South Korea’s leading chemical and battery making company LG Chem Ltd. raised 796.9 billion won ($698.9 million) in operating income in the first quarter of this year, beating the market expectation on brisk sales in basic materials.
LG Chem said on Wednesday that its operating profit for the first three months of this year surged 74.1 percent to 796.9 billion won year on year, the highest quarterly profit since the first quarter of 2011 when it earned 831.3 billion won. The result was higher than the market consensus of 690.2 billion won. Net income came at 548 billion won compared to a profit of 338 billion won a year earlier.
LG Chem’s sales for the first quarter reached 6.49 trillion won, up 33.1 percent from a year ago, marking the first time for the company to raise over 6 trillion won in its quarterly sales. Such a recovery in sales suggests that the company did not rely heavily on belt-tightening for higher profits.
The better than expected earnings have been largely attributed to an increase in demand for its basic materials, according to the company. Operating profit of LG Chem’s basic materials division reached 733.7 billion won on sales of 4.5 trillion won. Demand for basic materials rose as its customers have chosen to stock up materials to cope with rising international oil prices. A spread, the price difference between the price of finished product and raw materials, was also improved by the balanced supply and demand condition in the market.
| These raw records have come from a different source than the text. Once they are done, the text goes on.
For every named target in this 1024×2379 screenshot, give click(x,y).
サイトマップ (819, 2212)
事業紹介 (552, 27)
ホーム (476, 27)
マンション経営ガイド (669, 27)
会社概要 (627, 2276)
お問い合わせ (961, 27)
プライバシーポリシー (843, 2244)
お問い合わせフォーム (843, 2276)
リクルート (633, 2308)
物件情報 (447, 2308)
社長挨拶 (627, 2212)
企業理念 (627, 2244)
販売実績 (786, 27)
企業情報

Over the cited period, LG Chem’s information and electronics materials business raised 29.3 billion won in operating income on sales of 762.0 billion won, generating profit for the first time in four quarters. For full 2016, the company posted an operating loss of 54.9 billion won. A rise in income was mainly driven by an overall boost in demand for its polarizers, organic light emitting diode-use films and semiconductor materials, the company said.
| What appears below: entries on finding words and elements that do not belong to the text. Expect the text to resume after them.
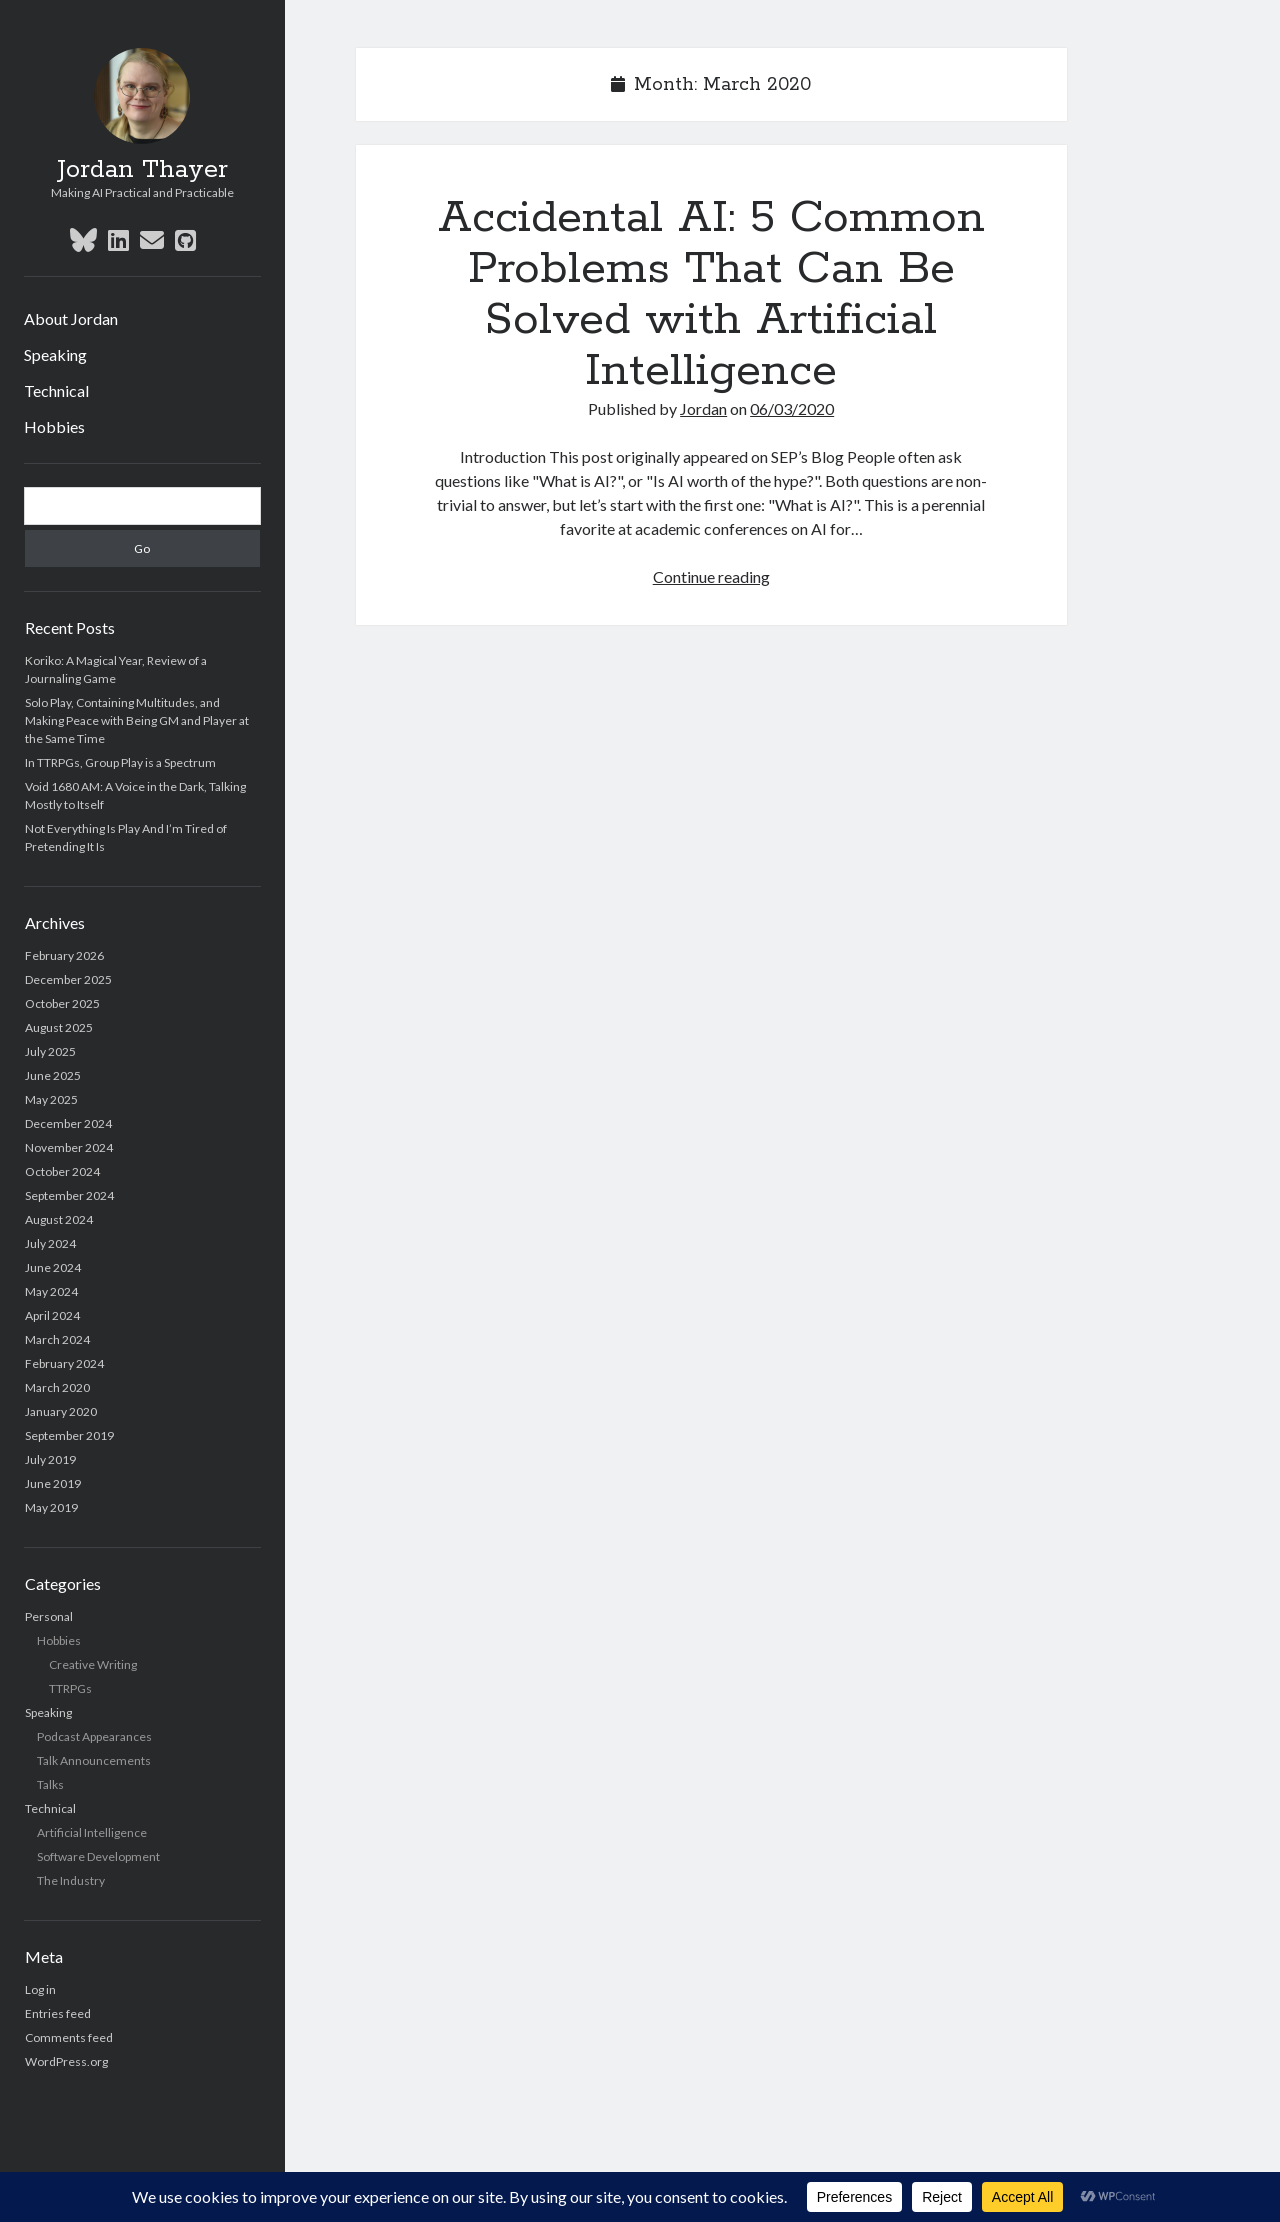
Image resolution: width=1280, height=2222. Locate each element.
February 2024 (64, 1363)
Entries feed (58, 2013)
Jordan (703, 408)
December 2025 (68, 979)
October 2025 (62, 1003)
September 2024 (69, 1195)
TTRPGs (70, 1688)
LG Chem’s life science business also raised 20.6 billion won in operating profit on sales of 129.4 billion won, thanks to solid demand for fillers and new diabetes treatment.
The company’s secondary battery business, however, remained in red, reporting an operating loss of 10.4 billion won despite sales of almost 1 trillion won mainly lifted by brisk electric vehicle sales. The business failed to improve profitability as the small battery and energy storage system (ESS) battery market entered a slow season for sales.
Jeong Ho-young, president and chief financial officer of LG Chem, noted in a conference call that the company has been making money from the small battery and ESS business while losing in the EV battery operation, but he believed that the company’s overall battery business has hit the bottom in the first quarter.
Regarding to LG Chem’s battery business in China, the company said that it is currently coping with China’s strict rules to qualify subsidies for electric vehicle battery production by producing low pressure batteries, hybrid electric vehicle batteries or products bound for Korea at its plants in China. It also noted that its plant that churns out polarizers - a key material in the information and electronics sector - is being fully operated at a level above 90 percent. LG Chem and several other foreign battery making companies failed to join the group of permitted car battery suppliers picked by the Chinese government last year. Since then, operation ratio of its battery making plant in China has remained low.
Following the earnings surprise in the first quarter, LG Chem’s earnings estimate for full 2017 is expected to be revised upward. In a previous forecast, the company’s operating profit was projected to reach 2.39 trillion won this year, up 17.2 percent from a year ago. Shares of LG Chem on Wednesday closed 2 percent, or 5,500 won, lower at 270,500 won from the previous session.